Strip Small Words

ziplux · Post by **ziplux** » Tue Jul 03, 2001 3:54 pm

I need to remove all words smaller than 3 letters from a Vortex variable. What regular expression could I use to do this? Should I use sandr?

wcpriest · Post by **wcpriest** » Tue Jul 03, 2001 4:42 pm

What Ziplux is asking is:

How can you use the "noise list" against a fetched URL using Vortex?
To produce output text minus those words? I.e. how do you apply
a "negative dictionary" against a text string in Vortex?

All the documentation talks about using the "noise list" from within
an SQL or Webinator search.

Thanks.

Post by **Kai** » Tue Jul 03, 2001 4:47 pm

Something like this would work, given $x:

<sandr ">>\space\P=\alpha{1,2}\space" "" $x>
<sandr ">>=\alpha{1,2}\space" "" $ret>
<sandr "\space=\alpha{1,2}>>=" "" $ret>
<$x = $ret>

The 2nd and 3rd <sandr>s catch small words at the start or end of the variable.

Post by **Kai** » Tue Jul 03, 2001 4:51 pm

The noise list is ignored in searches. What exactly is the reason you want to strip it from actual source text?

wcpriest · Post by **wcpriest** » Tue Jul 03, 2001 5:50 pm

Kai,

Thanks so much for the syntax. We are building a learning tool for
the web that matches the learner to teachers/mentors.

The reason we wish to strip noise words out of the text is that we
are going to encylopedia sites and extracting "topic words" related
to a general subject.

So, we go to Encarta, we scoop words out of the encyclopedia pertaining,
say, to Planets. We don't want the "noise words"

We also scoop words from related pages.

We now associate a teacher/mentor with local web pages with
scooped words that pertain to that person's teaching skills.

So, if the mentor says "Planets" -- we now have a web page with
about 5000 words having to do with planets.

Now, if we have used textomm to extract the keywords from some
other web page, we can now ask texis to bring back "related pages" --
by using LIKEP, passing the keywords from textomm, and then
asking for the rank ordered local pages.

We then take the highest ranked page, follow the unique page name
of that web page to its "mentor owner" and we now have made
a match between the random page on the net and this mentor.

So now we can pass this information to a client that talks to both
the mentor and the learner, and match them up using an intermediate
AOL Instant Messenger server we have built.

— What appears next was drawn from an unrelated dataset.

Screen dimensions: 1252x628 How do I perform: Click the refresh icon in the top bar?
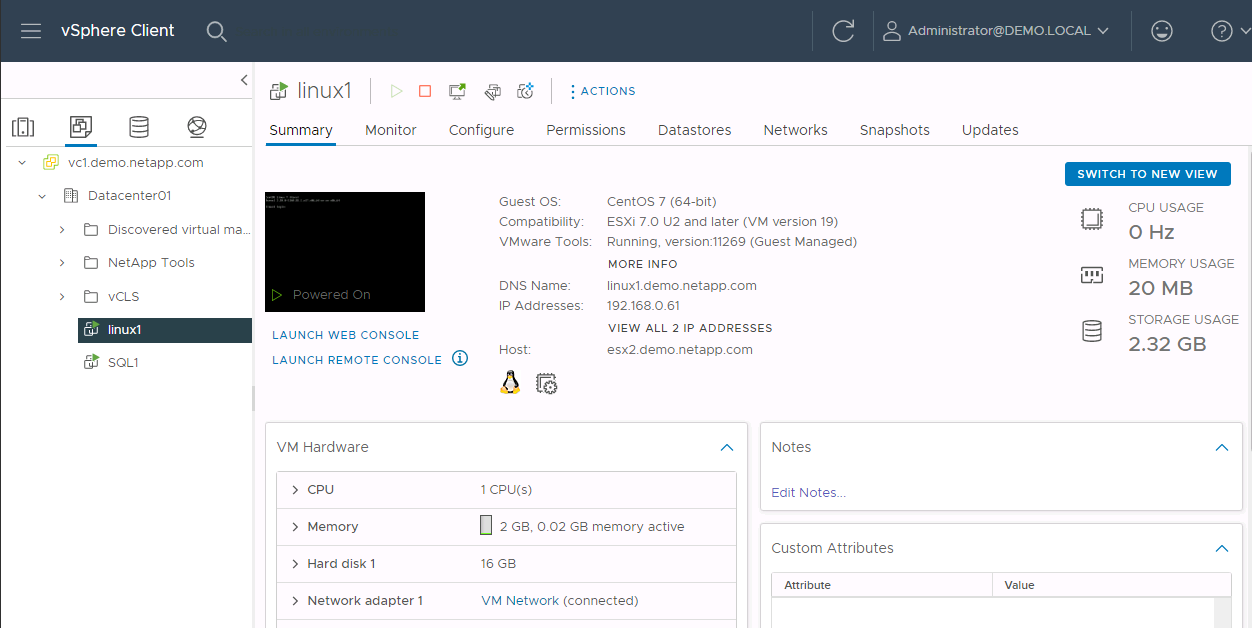[843, 31]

Could we leave in the noise words? Probably, but this way we know
that the remaining words are all "topical" Storage will be reduced, search
times will be quicker.

wcpriest · Post by **wcpriest** » Tue Jul 03, 2001 5:58 pm

Kai,

One further question. You have provided the solution to question #1,
not to my clarification in #2 about avoiding "noise words"

Can you think of an efficient way to filter out the noise words?

I did find the list of them at:

http://thunderstone.master.com/texis/ma ... de199.html

but could not find a function that let's me do the filtering of those words
as you do against a query string for webinator.

Is there a practical way to take a long string and run it against such
a "negative dictionary" (a phrase we used at MIT in the '70's) ?

bart · Post by **bart** » Wed Jul 04, 2001 6:48 am

See: <sandr>

Post by **John** » Wed Jul 04, 2001 10:07 am

You might also consider using texttomm on the original page. It does not return noise words, and you can have it return however many words you want.

wcpriest · Post by **wcpriest** » Wed Jul 04, 2001 2:03 pm

John and Bart, thanks!

John (or Bart),

OK, so texttomm does use the "noise list" (and that is expected)

Beyond that, does it return the first 10 words not in the "noise list" (by
default) or, does it have some algorithms to try to choose the "best"
words within a string of words that capture the sense of the material
before we pass these as search query words in LIKEP ?

Thanks.

Dr. Priest

Post by **John** » Wed Jul 04, 2001 7:30 pm

It has an algorithm to capture the words that will work best for a LIKEP query. You could specify the number of words to be 5000 if you wanted that many words for another purpose. 10 is a suitably large number for LIKEP. The other thing texttomm does, which may or may not be desired is that it removes duplicate occurrences of words.